29:17Number one is what we just discussed, which is selling tokens directly. And a lot of NVIDIA customers and partners are doing this. And the examples are Fireworks and Base 10, Together AI, Deep Infra. There's just so many of them. And all of them are helping their end customers build valuable services on top of the tokens that they are selling. So that's number one. Number two is AI native companies who are building products from the ground up with AI in it, you know, sort of permeating through it from day one.
29:53And those are customers like Perplexity or Cursor who have a coding engine and, you know, many, many, many, many others. So that's sort of the second model. Third is you might use AI to enhance your existing products and infuse AI through your existing products. And again, lots of different examples. We have Shopify, we have Airbnb, there is Adobe. In fact, a lot of them are doing both. They are building AI native capabilities, but they're also using AI to improve their existing products.
30:28For example, Adobe is, you know, they've built their Firefly family of models. And then they're using those models to infuse new capabilities into Photoshop, for example. And then the final bucket is pretty much every organization today, which is trying to improve their internal operations, their internal processes, improve employee productivity by deploying AI. So they are not necessarily sort of deploying external customer-facing products or services, but these are internal to their own operations.
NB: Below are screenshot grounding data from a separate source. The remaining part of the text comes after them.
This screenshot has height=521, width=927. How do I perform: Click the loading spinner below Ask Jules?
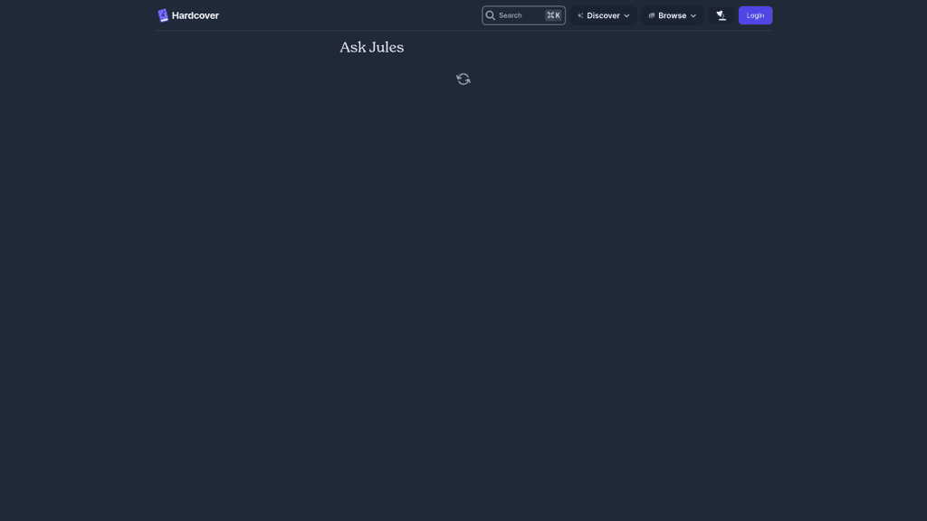[463, 79]
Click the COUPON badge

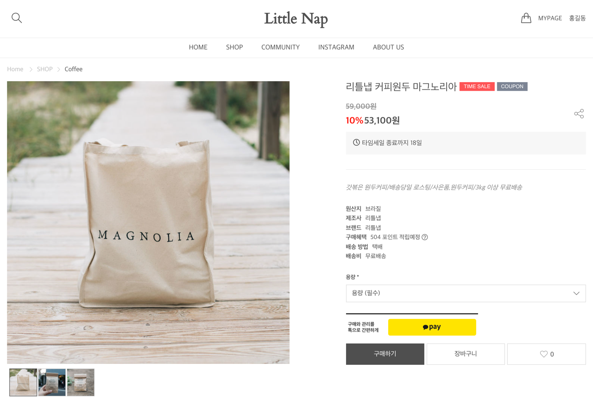pos(512,86)
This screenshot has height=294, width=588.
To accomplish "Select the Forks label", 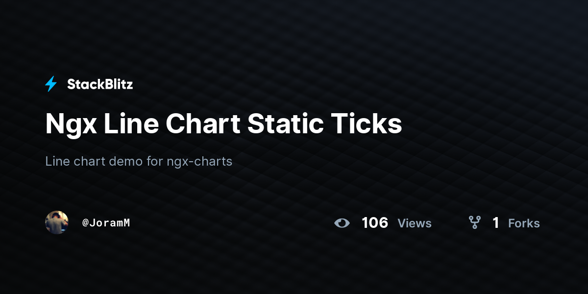I will 524,223.
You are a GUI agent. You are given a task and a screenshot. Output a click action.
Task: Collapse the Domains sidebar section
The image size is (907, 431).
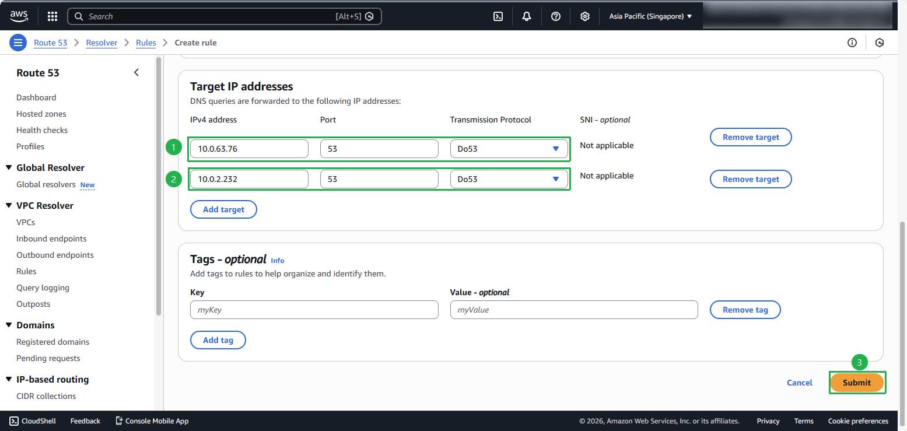(9, 325)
31:01And again, NVIDIA is working pretty much with everyone across the board on something like that as well. So those are the four key ways. I'm sure that there are others that are more nuanced that I missed, but that's a useful framework to think about, how to take the tokens and turn them into business value. Right. So for the business leader who's listening and comes away from this with a better understanding of the pillars and how they relate and really what tokenomics, right?
31:33What the cost of a token is and how you ascribe value and everything. How do they get started putting this into practice? What advice would you leave them with for thinking about how to put this into action in their own organizations? I think the best place to start is to first just think through what is the final outcome. And usually that starts with your customers, whether they are external customers or your own internal employees and, you know, internal processes that's immaterial. You have to start back from the customer need, from the use case, because as we discussed, the use case actually dictates a whole lot.
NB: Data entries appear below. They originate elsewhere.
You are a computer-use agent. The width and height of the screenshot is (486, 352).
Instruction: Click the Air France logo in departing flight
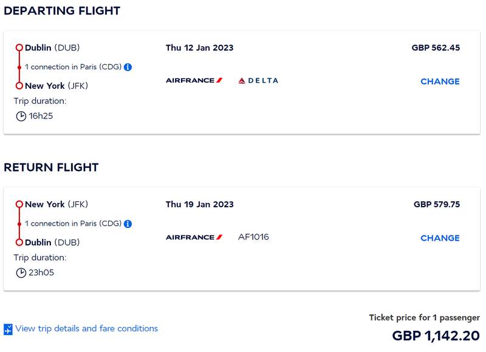[x=194, y=81]
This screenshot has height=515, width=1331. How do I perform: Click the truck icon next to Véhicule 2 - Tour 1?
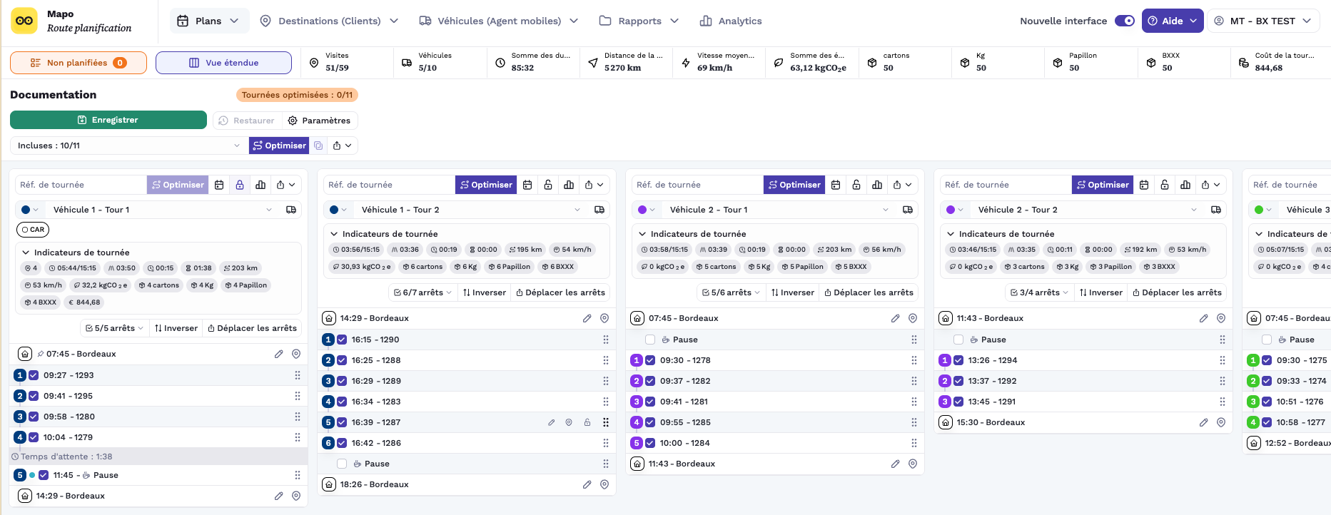pos(908,210)
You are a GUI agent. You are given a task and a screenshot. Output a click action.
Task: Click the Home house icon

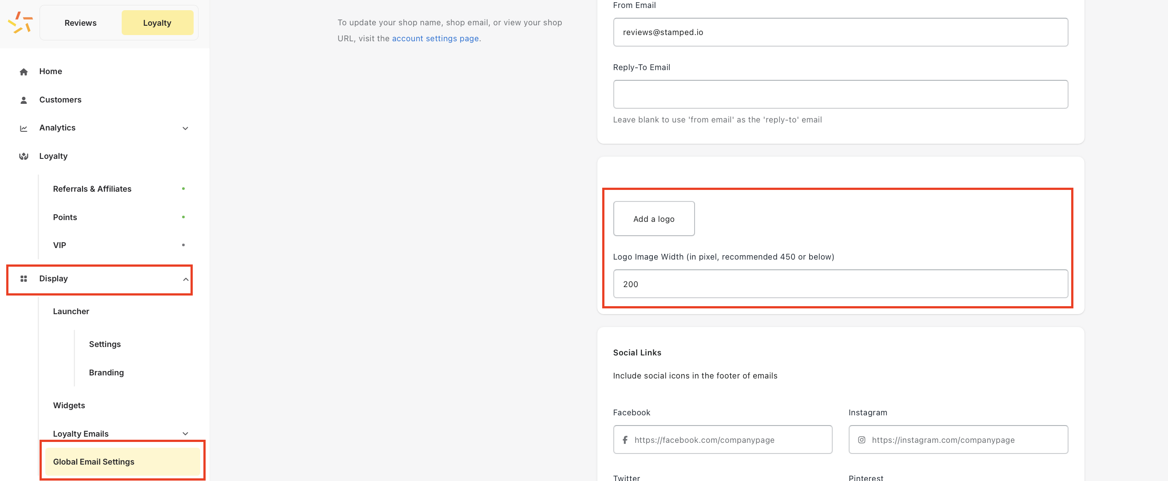[24, 72]
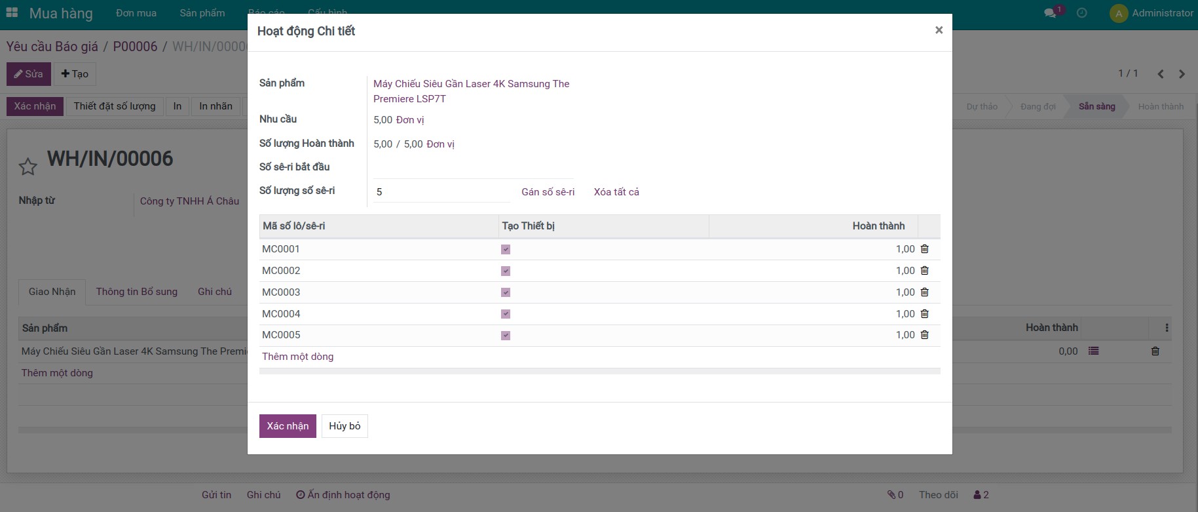Click Gán số sê-ri link
The height and width of the screenshot is (512, 1198).
coord(548,192)
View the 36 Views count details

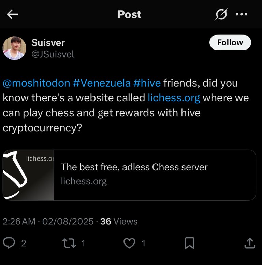(119, 221)
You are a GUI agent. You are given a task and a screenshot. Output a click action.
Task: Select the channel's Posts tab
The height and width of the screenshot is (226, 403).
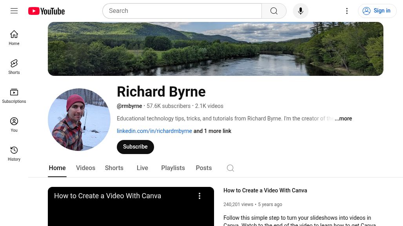(x=203, y=168)
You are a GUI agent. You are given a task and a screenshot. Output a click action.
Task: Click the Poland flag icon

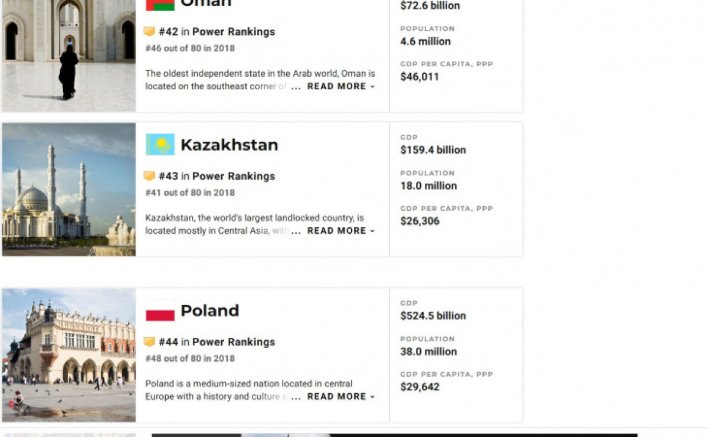[160, 311]
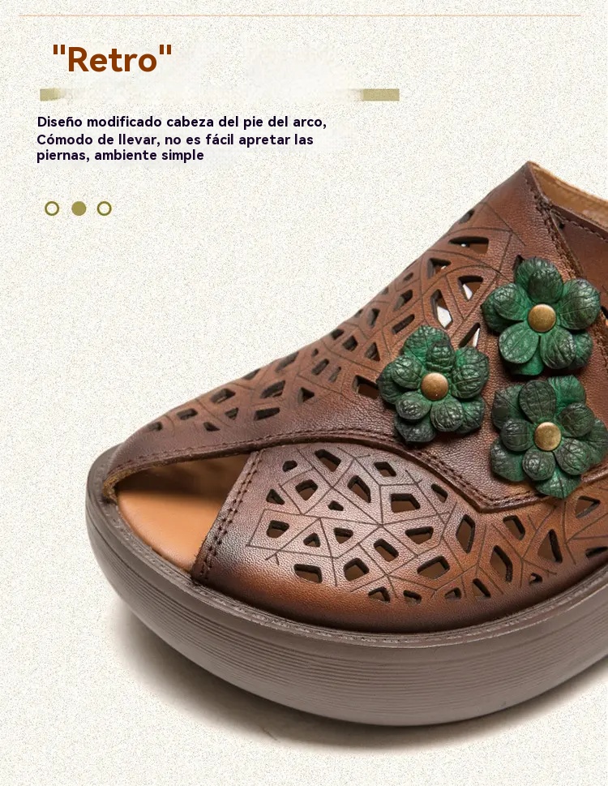Screen dimensions: 608x786
Task: Click brass rivet on topmost flower
Action: 542,318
32:10The user and the use case dictates what type of model will you use? It dictates what type of context lens you might need to support. It dictates what type of interactivity will you need? So the intelligence and interactivity. And then those factors are what dictate what type of infrastructure you need. Right, right. And then, of course, we walk through the key metrics such as cost per token when making those infrastructure decisions. And and and then, you know, that that's the supply, you know, so you essentially walk back from token utility and and token demand.
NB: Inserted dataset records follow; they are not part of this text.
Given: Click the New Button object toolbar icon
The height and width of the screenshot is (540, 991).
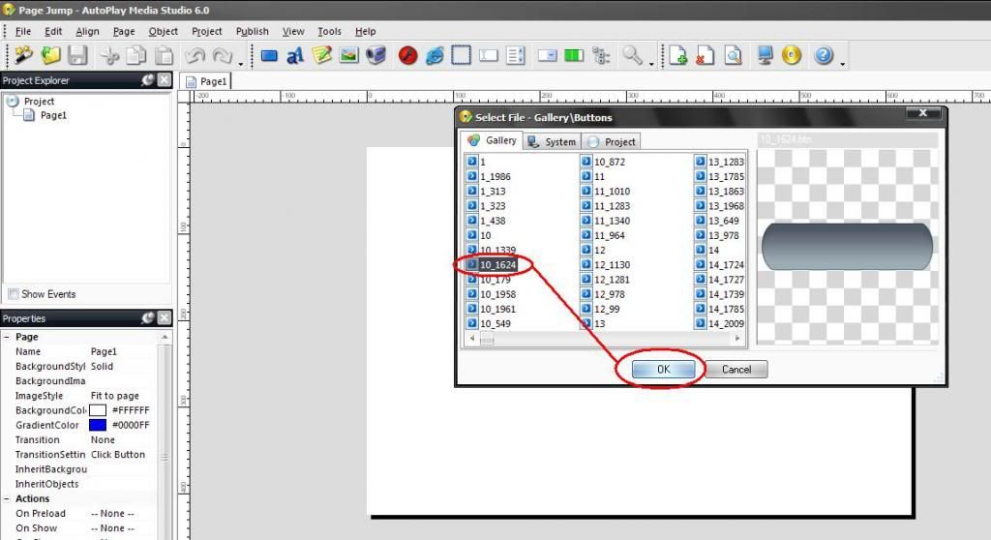Looking at the screenshot, I should tap(270, 56).
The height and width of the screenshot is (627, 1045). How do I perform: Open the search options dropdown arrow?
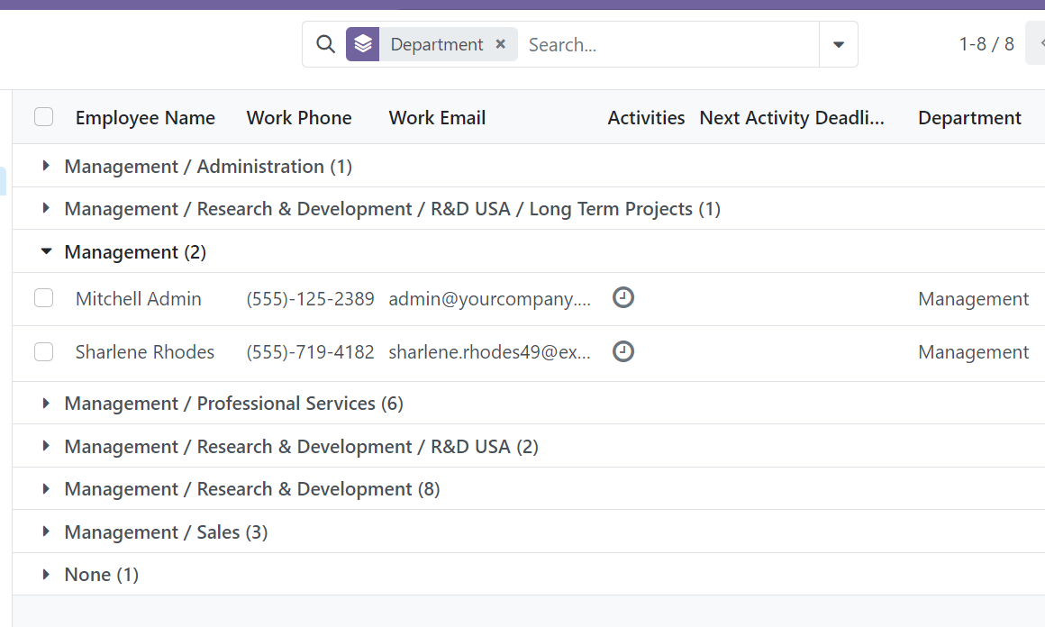[838, 44]
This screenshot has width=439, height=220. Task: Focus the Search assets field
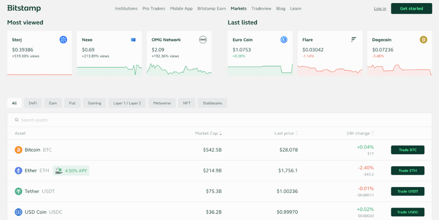pos(88,120)
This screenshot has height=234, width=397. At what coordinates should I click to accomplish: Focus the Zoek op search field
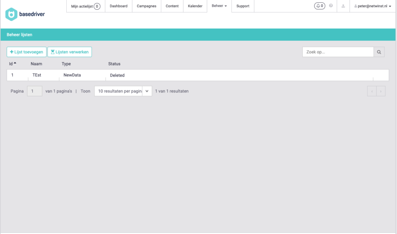click(338, 52)
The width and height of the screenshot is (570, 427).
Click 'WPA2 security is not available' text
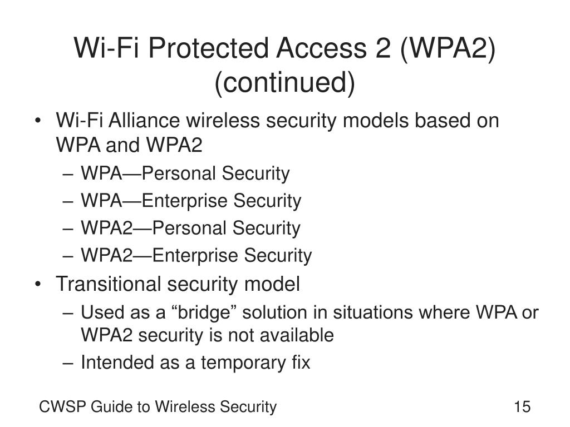pos(207,335)
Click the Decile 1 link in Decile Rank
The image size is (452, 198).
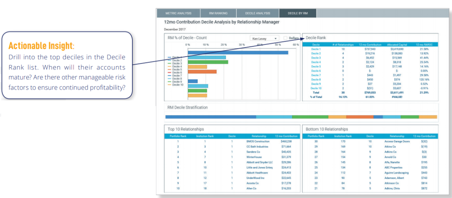pyautogui.click(x=316, y=49)
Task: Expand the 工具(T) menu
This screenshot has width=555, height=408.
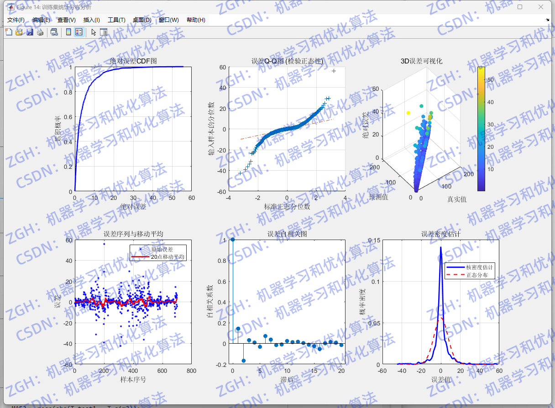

32:44Think through token supply. And then once you have a handle on all three of those, you think through your sort of monetization strategy and and then go to market and then you fly. Customer first. Work back from that. Yeah. Easy enough. Shruti, thank you so much for taking the time to join the podcast and really break down tokenomics in a way that I think listeners, viewers can extract so much value from. And to talk about extracting value, it's a really comprehensive, but yet really easy to follow and understand, you know, start to finish how this all comes together.
33:18So thank you again. Yeah. Thank you for having me. Thank you.